House Democrats not seeking reelection this year has hit a 30-year high, The Hill reported.
The spur of Democrat retirements marks the third time since 1978 when either party has seen at least 30 retirements in a single cycle.
According to Kyle Kondik, managing editor of Sabato's Crystal Ball, "there are a lot of signs that this is not going to be a good year for Democrats."
Despite the retirements, Democrats are still trying to put on their best face, highlighting what they believe will be accomplishments such as $1 trillion in infrastructure spending and COVID-19 relief that will bring votes to their side come November.
"These are real results for the American people and a record that we'll be proud to play against the other side's absence of a plan," Rep. Sean Patrick Maloney, D-N.Y., head of the Democrats' campaign arm, said.

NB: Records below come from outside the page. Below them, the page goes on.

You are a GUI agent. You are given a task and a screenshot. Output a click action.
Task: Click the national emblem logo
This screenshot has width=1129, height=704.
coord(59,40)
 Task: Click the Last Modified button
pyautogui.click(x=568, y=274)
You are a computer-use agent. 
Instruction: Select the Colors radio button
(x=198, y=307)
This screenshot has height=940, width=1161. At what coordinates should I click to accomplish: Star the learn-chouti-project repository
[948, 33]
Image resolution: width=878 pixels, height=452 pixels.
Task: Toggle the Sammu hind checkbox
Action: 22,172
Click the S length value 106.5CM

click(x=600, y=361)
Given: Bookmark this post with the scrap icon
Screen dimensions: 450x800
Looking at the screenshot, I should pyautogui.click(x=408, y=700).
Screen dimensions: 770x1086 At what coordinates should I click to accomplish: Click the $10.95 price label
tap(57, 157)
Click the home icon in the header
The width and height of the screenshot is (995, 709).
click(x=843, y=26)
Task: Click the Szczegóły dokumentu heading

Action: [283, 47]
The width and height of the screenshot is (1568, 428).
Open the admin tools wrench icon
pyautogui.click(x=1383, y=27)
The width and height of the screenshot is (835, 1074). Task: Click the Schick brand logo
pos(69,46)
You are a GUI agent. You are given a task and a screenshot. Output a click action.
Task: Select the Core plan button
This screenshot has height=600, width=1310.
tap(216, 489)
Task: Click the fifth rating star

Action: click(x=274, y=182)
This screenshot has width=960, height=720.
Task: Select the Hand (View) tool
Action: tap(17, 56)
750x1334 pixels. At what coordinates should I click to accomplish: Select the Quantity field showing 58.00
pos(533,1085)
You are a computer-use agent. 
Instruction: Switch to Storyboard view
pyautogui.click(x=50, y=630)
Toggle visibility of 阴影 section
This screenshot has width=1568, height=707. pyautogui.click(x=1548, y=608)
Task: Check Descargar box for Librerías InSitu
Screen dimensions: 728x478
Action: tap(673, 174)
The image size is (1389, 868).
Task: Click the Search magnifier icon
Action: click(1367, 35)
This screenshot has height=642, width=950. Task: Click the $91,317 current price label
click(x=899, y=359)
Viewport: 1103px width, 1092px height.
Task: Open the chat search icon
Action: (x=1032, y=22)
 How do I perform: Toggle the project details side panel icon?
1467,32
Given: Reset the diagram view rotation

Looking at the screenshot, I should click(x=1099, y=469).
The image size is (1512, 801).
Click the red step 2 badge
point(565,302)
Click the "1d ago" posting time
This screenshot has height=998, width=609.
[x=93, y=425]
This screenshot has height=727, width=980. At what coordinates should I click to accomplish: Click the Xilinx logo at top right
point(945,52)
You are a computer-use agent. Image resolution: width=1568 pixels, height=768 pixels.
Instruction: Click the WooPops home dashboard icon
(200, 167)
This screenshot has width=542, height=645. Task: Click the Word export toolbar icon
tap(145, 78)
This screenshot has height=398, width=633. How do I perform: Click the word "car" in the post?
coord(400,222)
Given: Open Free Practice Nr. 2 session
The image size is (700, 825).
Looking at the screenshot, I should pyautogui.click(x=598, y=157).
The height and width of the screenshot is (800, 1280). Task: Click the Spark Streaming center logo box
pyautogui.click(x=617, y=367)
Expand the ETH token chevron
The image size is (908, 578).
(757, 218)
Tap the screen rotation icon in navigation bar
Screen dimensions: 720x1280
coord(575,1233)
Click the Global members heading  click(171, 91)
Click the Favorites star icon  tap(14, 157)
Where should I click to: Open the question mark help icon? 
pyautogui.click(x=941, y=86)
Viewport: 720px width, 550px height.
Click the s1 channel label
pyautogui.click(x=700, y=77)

Maloney added new redistricting lines would also not favor Republicans to the extent that many believed. At least in New York, state legislators have created maps that put Democrats in a good position to flip three House seats.
However, for Republicans, noting the high number of Democrat retirements points to the likelihood they will be able to take back control of the House by getting past the five-seat minimum needed for a majority.
"Thirty House Democrats have called it quits because they know their majority is doomed," Mike Berg, a spokesman for the National Republican Congressional Committee, said.